Gratitude makes sense of our past, brings peace for today, and creates a vision for tomorrow. ~ Melody Beattie
It’s officially been more than half my life that my mom has been gone. It was difficult coming to terms with that day when I would say that I’ve been without my mom longer than being with her. And after 22 years you’d think I’ve have sorted through all these feelings.
Unfortunately, no. I still miss my mom every day. I missed her being at my wedding. She wasn’t there to become a grandma when BabyGirl was born. And now she’s not here to help me with my Grandma, her mother. There’s no one but me to care for my Grandma. And while my Grandma’s quite independent at 93, being in my 40s means I’m in a very different place in my life than where my mom would be if she were alive. My mom would be in her late 60s with much different obligations for her time.
Me? I have a 10 year old child who is very involved in violin and karate and school and just being 10. Taking care of a tween is time-consuming. It’s supposed to be. Parenting is a full-time job. I also have a “real” job as a lawyer and despite my Grandma telling people I’m a lawyer she doesn’t think I actually work with clients because I don’t talk about it. Well, uh, no I don’t. Those little things called confidentiality and attorney/client privilege don’t really allow for that. So, to her, I don’t work.
And while when she was in her 40s and volunteered, she can’t seem to understand I do the same and that takes time. I sit on the board of 2 non-profits, teach math to precocious kids, and work with a national organization to advocate for kids.
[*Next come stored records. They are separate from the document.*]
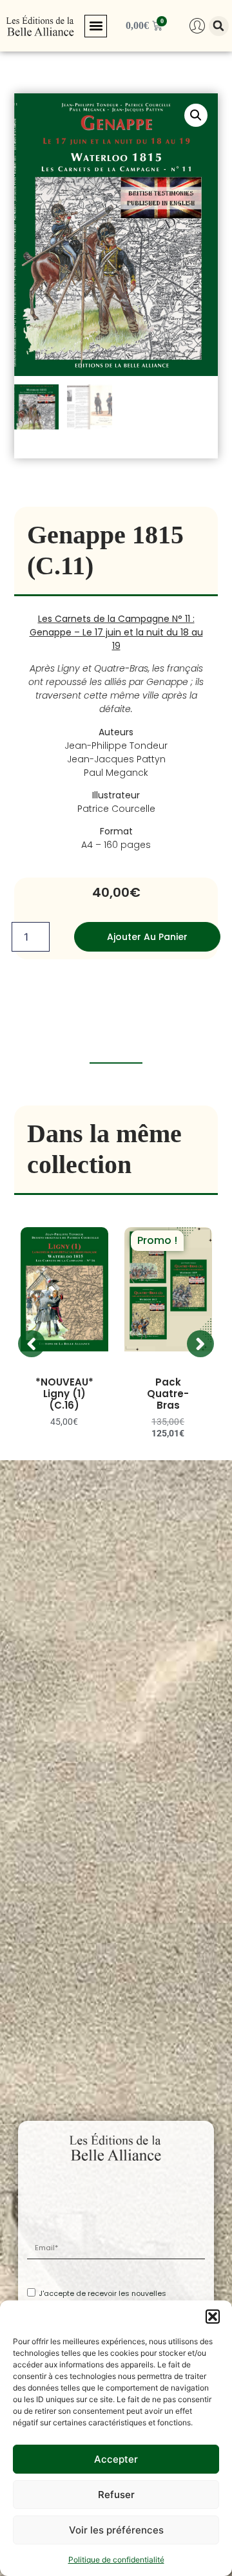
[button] (212, 2316)
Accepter (116, 2459)
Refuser (116, 2494)
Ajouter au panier (147, 936)
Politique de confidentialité (116, 2559)
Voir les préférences (116, 2530)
Again, because I don’t blather on and on about me, me, me then I must be sitting at home eating bon-bons. And this blog? She has no understanding of the internet and despite having explained and shown it’s just some “computer thing” I do.
I don’t say these things to paint my Grandma in a negative light. She’s 93 and has memory issues related to vascular dementia. It’s what I have to deal with. It creates a lot of problems because I try to give her autonomy and independence but it just ends up with me having to clean up after her with regard to financial and medical decisions.
For the past few months I’ve been working really hard at not being mad at my mom for dying. I know she didn’t do it on purpose. I know she would rather have lived than end up in a coma for 6-weeks while her family fought over how to allow her to die. I know she would be taking care of my grandma and asking me for advice rather than demanding my time, being passive aggressive about my help, and telling people that I don’t do anything to help, like my Grandma does.
I miss my mom terribly. I think about the “if” and how it would be easier for me. That if she were here I wouldn’t be up at 2am working because I spend 5 hours dealing with the doctors and pharmacy. If she were here I wouldn’t have to hear that I’ve moved my Grandma to a prison and took her car away.
But she’s not here and I can’t change what my life is now. You see, I’m not a mean granddaughter. I call almost every day, but then she thinks I’m checking up on her too often. I do her errands, take her shopping, to lunch, have her over for dinner. And I do all of this because I love my Grandmother and I know this is what needs to be done.
So I tune out the negative that seeps in from my Grandma and I fight back the sadness and anger I feel because my mom died more than half my life ago. When I start to hear myself thinking I shouldn’t have to be doing this, I try to stop myself from going down that path. It’s more a slippery slope than a path, really. No, I shouldn’t have to do this. But if not me, then who? There’s no one left.
And so I remind myself that every night her brother will call her and tell her what a great granddaughter she has. And I realize how fortunate I am and that it’s OK sometimes to be mad that my mom died and isn’t here. That she may have left, but I have someone who knows I’m doing my best and who appreciates the sacrifices I’m making to ensure his sister enjoys these last years of her life. I miss my mom, and I think she understands the times when I’m mad she died.